The Junior Data Engineer supports system-specific implementations that enable enterprise ingestion by assisting in the design, build, and operation of automated metadata harvesting pipelines that populate DHA-EDC content on reliable schedules.

This role focuses on hands-on engineering using SQL/Python/R to develop connectors and extraction scripts, implement validation rules, and configure refresh frequencies to support completeness, accuracy, and timeliness of harvested metadata.

Working closely (in-person and virtually) with source system SMEs, the Junior Data Engineer helps safely extract metadata from authorized sources and escalates tool constraints and design decisions to Architects within the approved architecture.

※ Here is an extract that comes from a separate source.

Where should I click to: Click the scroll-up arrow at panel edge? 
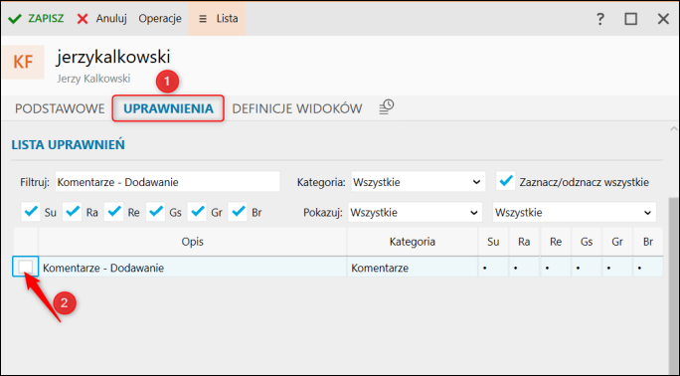click(673, 128)
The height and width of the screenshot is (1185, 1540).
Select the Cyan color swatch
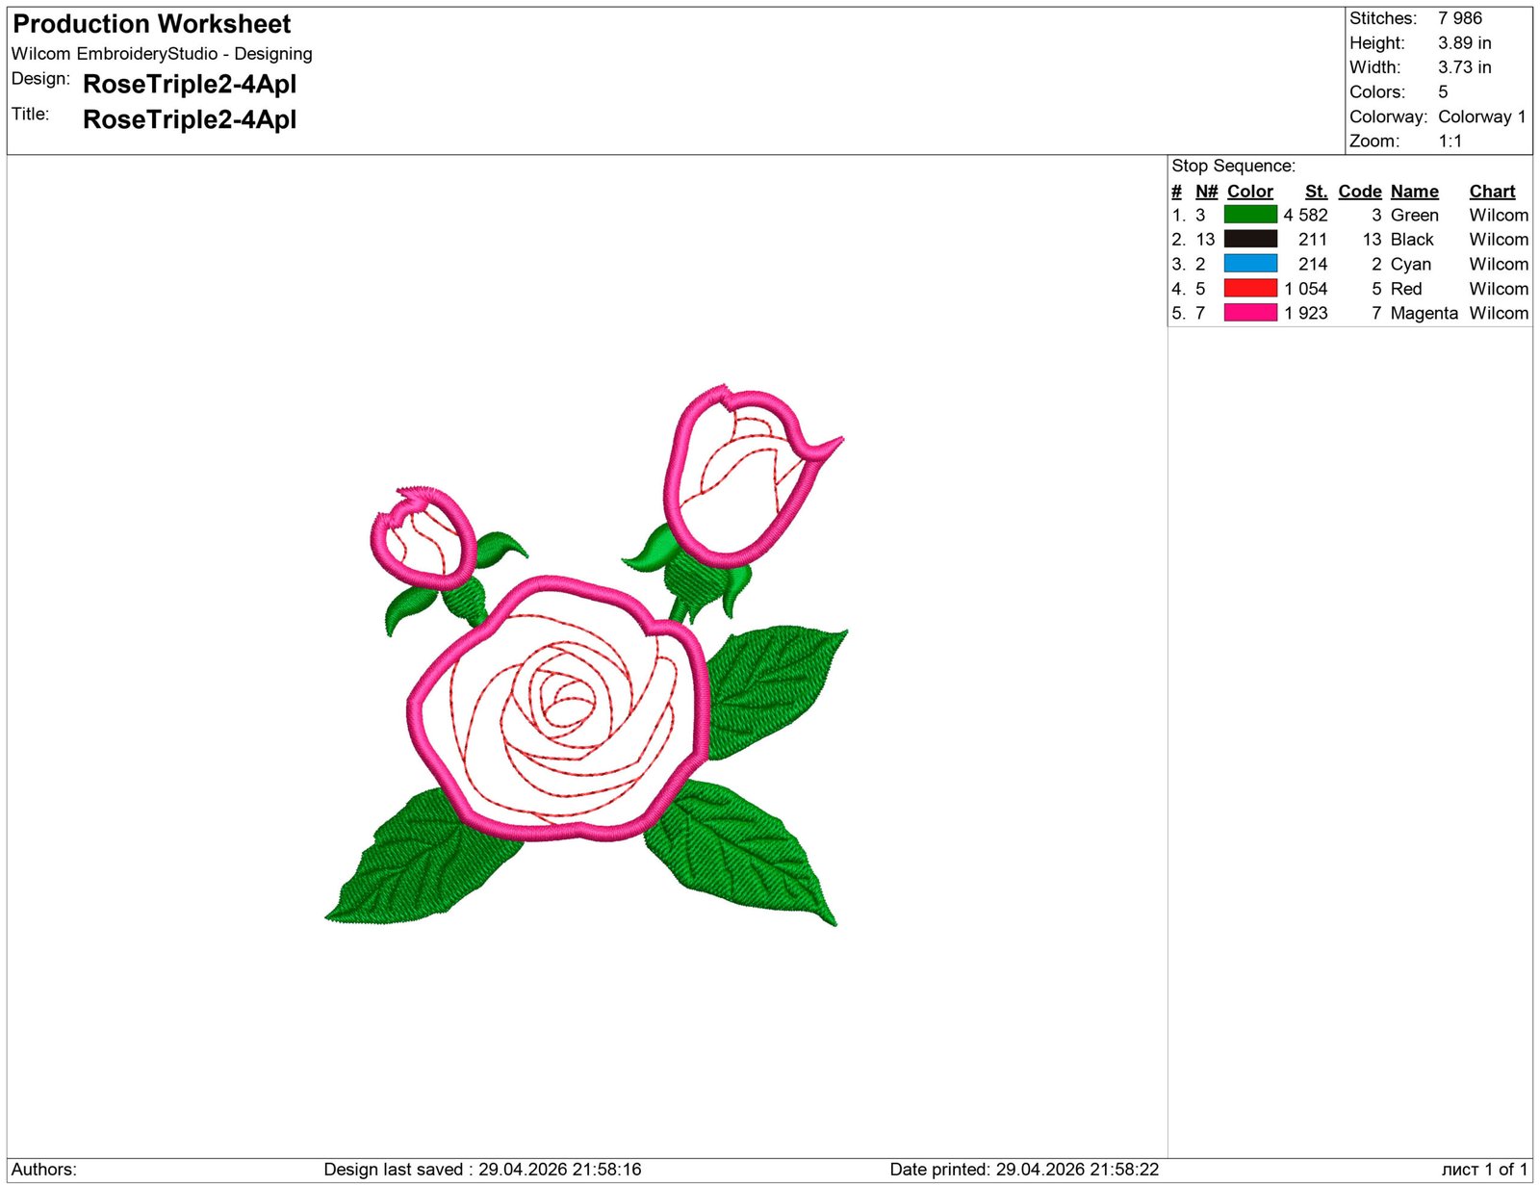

In support of an automated metadata harvesting and documentation, this role contributes to building and orchestrating metadata extraction pipelines to ensure timely population of DHA-EDC content.

Key Responsibilities

  • Assists in engineering metadata harvesting pipelines (SQL/Python/R), connectors, validation rules, and refresh frequencies for system-specific implementations supporting enterprise ingestion.

  • Collaborates in-person/virtually with source system SMEs to safely extract metadata from relevant sources and validate results during review cycles.

  • Supports implementation and testing of automated metadata harvesting tools and ETL/ingestion workflows to enable real-time or scheduled extraction.

  • Implements validation checks to help measure metadata completeness, accuracy, and timeliness, including coverage reporting and issue flagging for remediation.

  • Participates in defect triage and troubleshooting for failed harvest runs, refresh delays, or validation errors; documents findings and supports re-runs after fixes.

  • Co-develops the metadata harvesting plan with Architects and program stakeholders; translates requirements into build tasks and technical documentation.

  • Produces and maintains technical documentation for pipelines, connector configurations, validation logic, and refresh schedules to support sustainment and knowledge transfer.

Requirements

  • Must be able to OBTAIN and MAINTAIN a Federal or DoD "PUBLIC TRUST". Candidates with an ACTIVE SECRET CLEARANCE OR PUBLIC TRUST or SUITABILITY are preferred. Ability to meet the project’s client security and access requirements.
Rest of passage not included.